__EXERCISE OBJECTIVE__: Look at every line of the material below and tally those containing "agent". Reply with the total alone.

(RECORDS TO USE begins)

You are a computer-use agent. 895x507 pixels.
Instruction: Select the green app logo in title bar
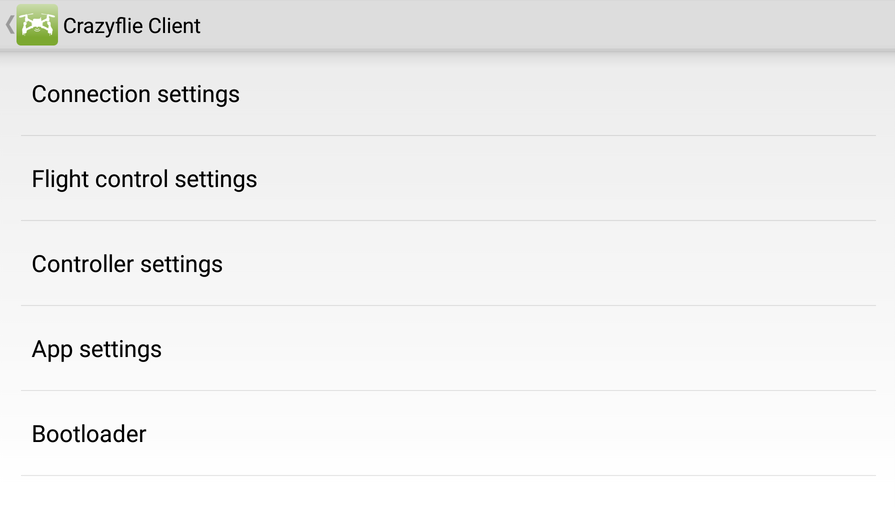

(RECORDS TO USE ends)
(RECORDS TO USE begins)

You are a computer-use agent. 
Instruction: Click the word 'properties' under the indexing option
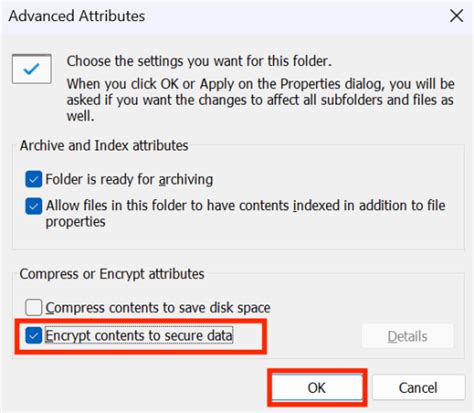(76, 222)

(RECORDS TO USE ends)
(RECORDS TO USE begins)

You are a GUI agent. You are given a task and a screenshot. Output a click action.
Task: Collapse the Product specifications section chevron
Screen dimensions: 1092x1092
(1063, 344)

(RECORDS TO USE ends)

__OUTPUT BELOW__: 3